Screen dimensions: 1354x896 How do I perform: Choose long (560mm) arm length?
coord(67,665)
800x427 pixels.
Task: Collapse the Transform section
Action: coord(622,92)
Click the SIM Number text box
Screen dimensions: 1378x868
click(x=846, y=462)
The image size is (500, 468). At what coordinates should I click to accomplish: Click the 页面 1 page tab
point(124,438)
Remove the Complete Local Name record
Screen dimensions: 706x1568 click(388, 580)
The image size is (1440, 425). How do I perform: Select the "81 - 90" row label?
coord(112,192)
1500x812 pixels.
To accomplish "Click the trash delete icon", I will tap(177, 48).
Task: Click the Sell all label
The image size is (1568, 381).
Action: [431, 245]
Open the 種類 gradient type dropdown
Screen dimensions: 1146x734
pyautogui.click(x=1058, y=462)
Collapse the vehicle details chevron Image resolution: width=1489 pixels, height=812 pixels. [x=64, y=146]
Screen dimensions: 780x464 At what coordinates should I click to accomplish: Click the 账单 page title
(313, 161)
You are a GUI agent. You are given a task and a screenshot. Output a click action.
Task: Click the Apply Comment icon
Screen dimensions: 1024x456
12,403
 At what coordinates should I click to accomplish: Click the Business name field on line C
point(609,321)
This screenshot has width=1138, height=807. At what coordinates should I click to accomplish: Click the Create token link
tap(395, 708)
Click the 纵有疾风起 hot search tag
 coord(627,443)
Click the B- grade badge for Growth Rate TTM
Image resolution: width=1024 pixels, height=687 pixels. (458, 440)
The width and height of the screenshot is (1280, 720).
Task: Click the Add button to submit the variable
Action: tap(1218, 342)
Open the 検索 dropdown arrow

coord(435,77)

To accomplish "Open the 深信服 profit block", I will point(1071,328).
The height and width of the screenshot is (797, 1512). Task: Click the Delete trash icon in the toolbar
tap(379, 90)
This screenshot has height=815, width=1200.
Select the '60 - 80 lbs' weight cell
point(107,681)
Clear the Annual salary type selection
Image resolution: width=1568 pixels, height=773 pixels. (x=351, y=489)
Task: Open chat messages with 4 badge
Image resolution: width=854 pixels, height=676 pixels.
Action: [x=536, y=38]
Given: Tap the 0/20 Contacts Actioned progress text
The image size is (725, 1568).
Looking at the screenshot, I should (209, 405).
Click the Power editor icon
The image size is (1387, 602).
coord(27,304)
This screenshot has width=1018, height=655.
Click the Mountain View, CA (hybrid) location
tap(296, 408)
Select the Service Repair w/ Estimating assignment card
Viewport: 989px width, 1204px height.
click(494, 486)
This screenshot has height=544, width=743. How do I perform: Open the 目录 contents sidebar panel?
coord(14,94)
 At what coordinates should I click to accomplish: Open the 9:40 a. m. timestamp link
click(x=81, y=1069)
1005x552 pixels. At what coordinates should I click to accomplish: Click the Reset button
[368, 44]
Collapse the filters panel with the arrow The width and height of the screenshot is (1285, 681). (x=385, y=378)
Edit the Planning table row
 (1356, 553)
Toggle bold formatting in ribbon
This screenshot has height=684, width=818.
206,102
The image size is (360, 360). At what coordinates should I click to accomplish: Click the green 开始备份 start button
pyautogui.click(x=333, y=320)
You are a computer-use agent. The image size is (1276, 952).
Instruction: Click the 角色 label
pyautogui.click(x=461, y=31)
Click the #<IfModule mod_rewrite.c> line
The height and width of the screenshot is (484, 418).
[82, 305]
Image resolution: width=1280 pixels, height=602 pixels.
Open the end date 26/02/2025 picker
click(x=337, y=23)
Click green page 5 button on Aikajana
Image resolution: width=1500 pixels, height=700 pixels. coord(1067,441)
____
#### Task brief
Looking at the entries above, work out how many lines contain "agent", then reply with that number and no other words.

#### Result for this task
2